I am not a fan of most portrayals of sex and that has a lot to do with my personal beliefs. Despite this, I kept the filter off just to see how it was handled by Four Leaf. It was very nice to see how tastefully everything was handled on that subject with most of it being romantic rather than ‘HEY! WATCH THESE HIGH SCHOOLERS HAVE SEX!’ It’s also nice to see the overall sense of humor in the game put into some of the sex scenes. I won’t go into details here, however I think it’s pretty safe to say that as a heterosexual male I never want to feel Emi’s pain…ever.

Also, I have a bone to pick with Four Leaf over the backgrounds. I’m sure someone has gotten an answer to this already and if so please forward to me, because I would love to know the reason that the backgrounds are all photographs. Really because the rest of the game’s feel is so well produced, the backgrounds act more like a tether keeping KS at par instead of adding to the overall experience.

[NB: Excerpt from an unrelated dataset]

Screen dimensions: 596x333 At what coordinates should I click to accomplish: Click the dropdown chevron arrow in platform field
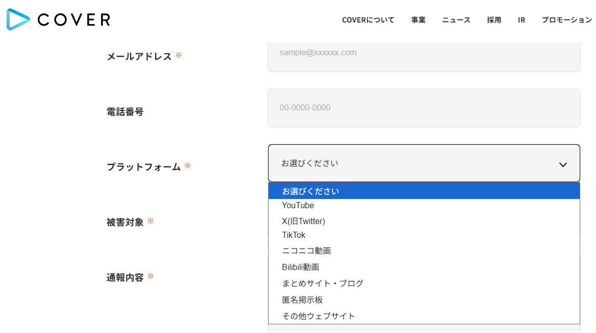point(563,164)
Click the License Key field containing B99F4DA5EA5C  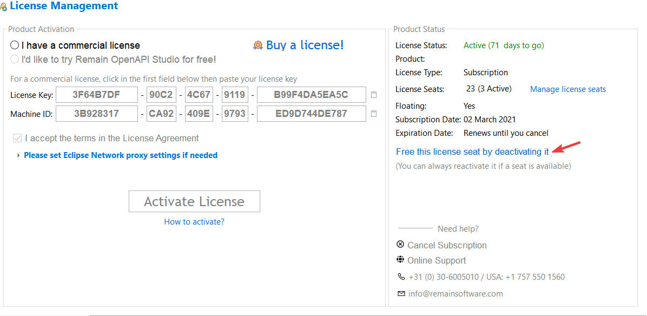(311, 95)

Where the presentation really shines is in the Act 2 FMVs and its soundtrack. The soundtrack in and of itself is well done and the FMVs are fully animated and bring something extra to the entire game that wouldn’t have happened on its own. While previewing the feel of what’s to come for each girl’s paths also give its own little narrative that makes them worth watching on their own.

Gameplay for Katawa is also very well done. On top of your basic playing options, there is also a feature that allows you to replay parts of the story you’ve gone through. If you decide to take this option, the game tracks whatever decision you’ve previously made.  It’s small but a noteworthy idea that I won’t be surprised to see used by other VNs in the future.



Katawa Shoujo is completely free and each path you can take rounds out at about two hours. Since there are five paths that means that, sitting down, you can knock this game out in roughly ten hours. However, as my Uncle says, you don’t finish a Cuban (the sandwich) in 30 minutes. Despite my few issues and what you may want to do, give yourself time to soak in the flavor. Between that and the spirit of the story, I don’t know anyone who will put it down after one full play through, even if you’re not a fan of the overall genre.


Katawa Shoujo does not walk on water, but I don’t think anyone outside of the hardest of its hardcore fans was expecting it to. Though it wanders through familiar ground, its heart and style keep it from tripping up where so many others fall. You will enjoy your time with Katawa Shoujo, I guarantee it.